Yine güvenlik teşkilatı meselesi

Abdurrahman Dilipak

Geçen gün yazdığım yazı, çeşitli kesimlerden olumlu tepkiler aldı..

Bu işin fazla sürüncemede bırakılmaması gerek..

Düşünsenize, MİT Müsteşarının özel kalemi bile MİT’çi olabiliyor. Emniyette 23 yıllık bir yapılanma sözkonusu. O gün teşkilata alınanlar, bugün neredeyse emeklilik yaşına geldiler..

Yaş haddinden emekli edilenlerin, sicil ve sağlık durumu yerinde olanları, sözleşmeli olarak, ihtiyaç duyulan alanlarda göreve çağırırsanız, 3-5 yıl içinde terfi yöntemi ya da belediyeden, jandarmadan alacaklarınızla bu açığı kapatabilirsiniz..

Güvenlik bir bütün olarak ele alınıp, tamamı yeniden yapılandırılmalı ve gruplar arası personel geçişlerine izin verilmeli..

Ordu ayrı, istihbarat ayrı, polis teşkilatı ayrı.. Ülke güvenliğinin patron, ordu, istihbaratın patron MİT, iç güvenliğin patron Polis.. Ordu ya da polis istihbaratı da bir şekilde MİT ile koordinasyon içinde olmalı.. Ülke güvenliği sözkonusu olduğunda, ordu tüm güvenlik birimlerini kendi koordine etmeli. İç güvenlik sözkonusu olduğunda, polis diğerlerinden yardım alabilmeli..

Bu disiplinler arası koordinasyonu MGK ve Kamu Güvenliği Müsteşarlığı yapabilir.. Kamu Güvenliği Müsteşarlığı, aslında ARGE çalışmaları, diğer kurumlar arası ilişkiler ve sivil taleplerin karşılanması konusunda bir bağlantı köprüsü olabilir.

Aslında Sahil Muhafaza, Orman Muhafaza, Gümrük Muhafaza niye bu güvenlik şemsiyesinin altına alınmıyor ki..

Afet yönetimi konusunda, neden İnsani yardım örgütleri ile, sivil savunma konseptinde bir işbirliğine gidilmez.

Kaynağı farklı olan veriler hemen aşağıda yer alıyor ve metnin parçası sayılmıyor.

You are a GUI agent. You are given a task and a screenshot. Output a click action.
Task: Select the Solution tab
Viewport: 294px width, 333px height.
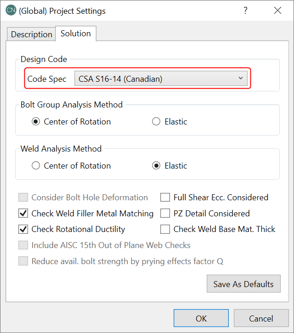point(76,34)
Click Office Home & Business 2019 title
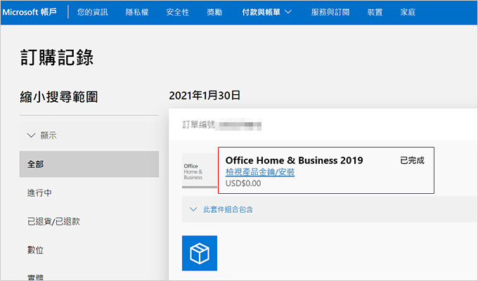Image resolution: width=478 pixels, height=281 pixels. click(294, 160)
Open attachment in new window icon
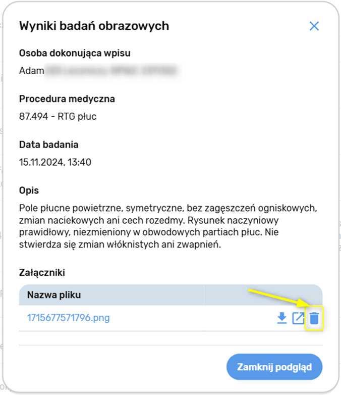Image resolution: width=341 pixels, height=395 pixels. click(x=298, y=318)

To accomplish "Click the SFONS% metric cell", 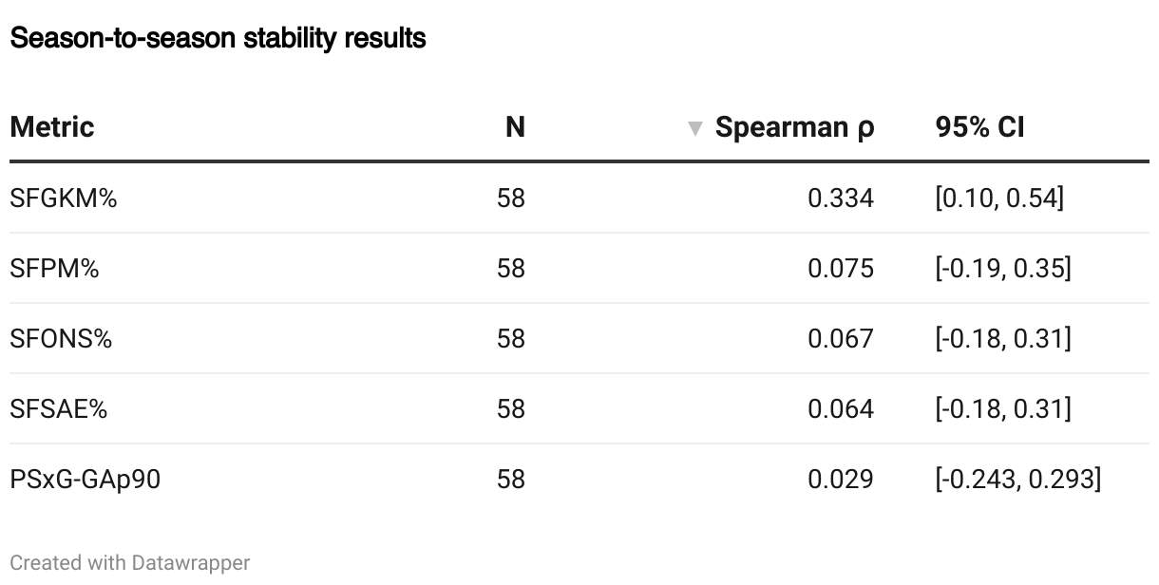I will [x=61, y=339].
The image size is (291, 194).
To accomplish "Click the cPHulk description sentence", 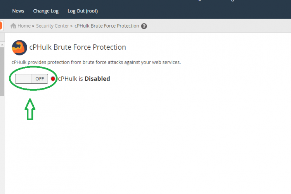I will [x=96, y=62].
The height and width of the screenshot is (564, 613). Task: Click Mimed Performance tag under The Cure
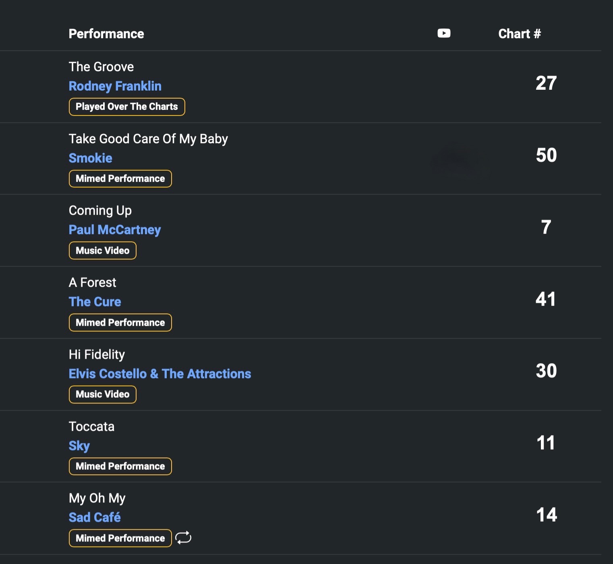[120, 322]
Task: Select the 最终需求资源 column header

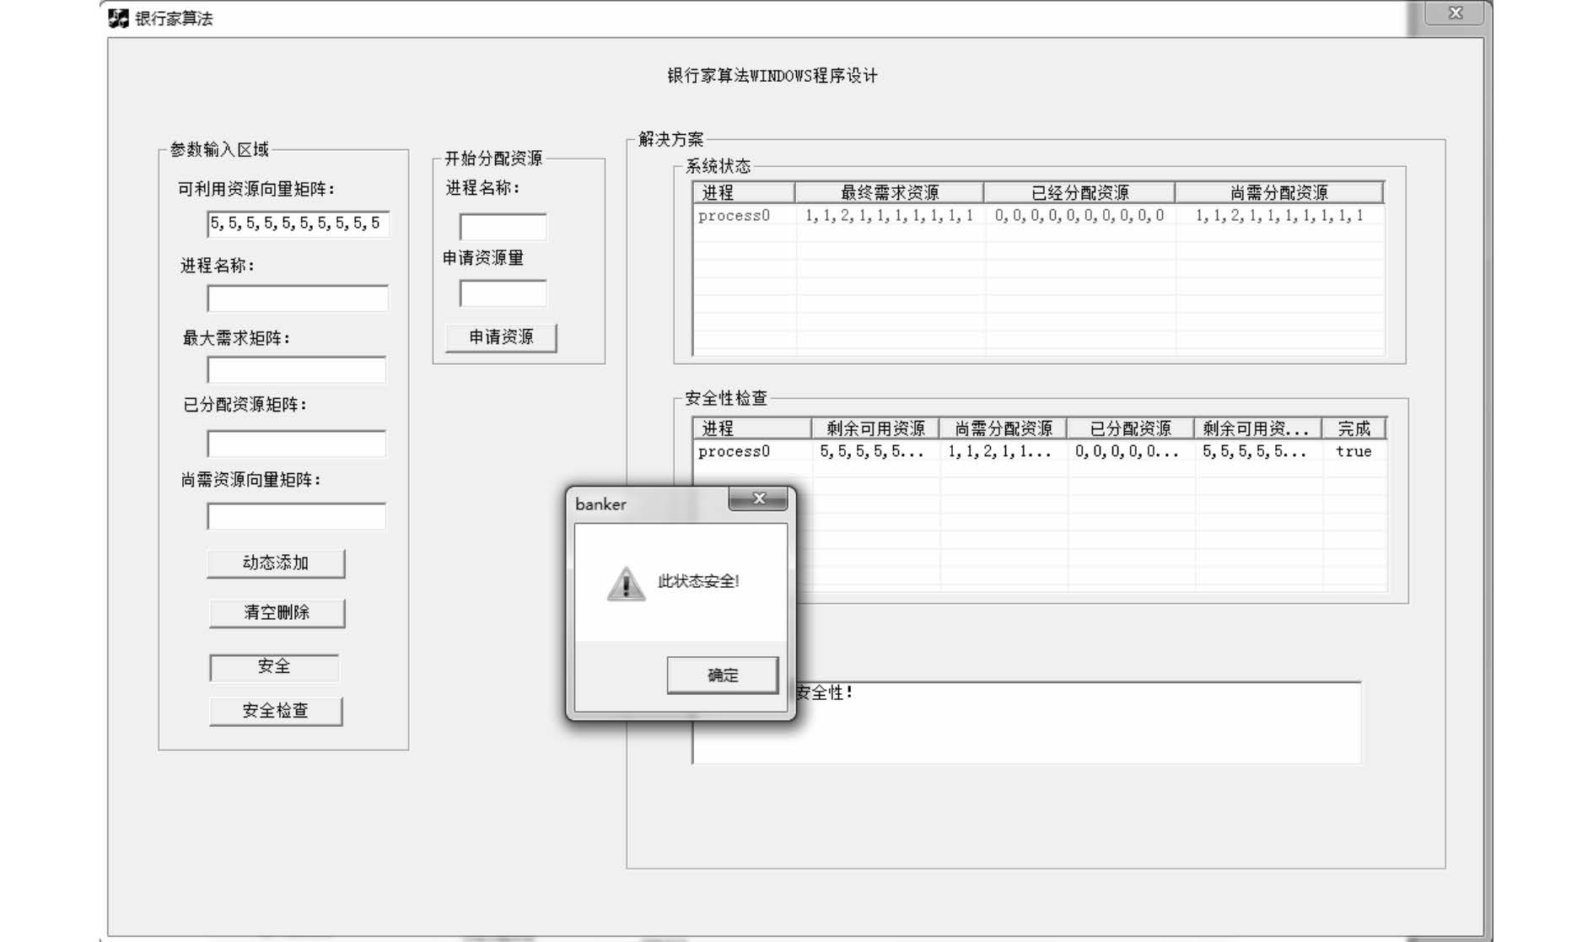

Kızılay ya da AFAD bir üniversite ile işbirliği yaparak, bu gönüllülerden acil çağrı gücü olarak, hatta yurtiçi ve yurtdışı operasyonlarda büyük ölçüde destek alabilir. Bu insanları rütbelendirebilir..

Karakol polisleri de belediyeye devredilebilir.. Toplum polisinin de rutin hizmetler için bir kısmı yerel yönetimlere bağlı olmasında ne sakınca olabilir ki!

Bu kişiler kendi memleketlerinde görev yapabilirler ve şark hizmetinden de muaf olurlar..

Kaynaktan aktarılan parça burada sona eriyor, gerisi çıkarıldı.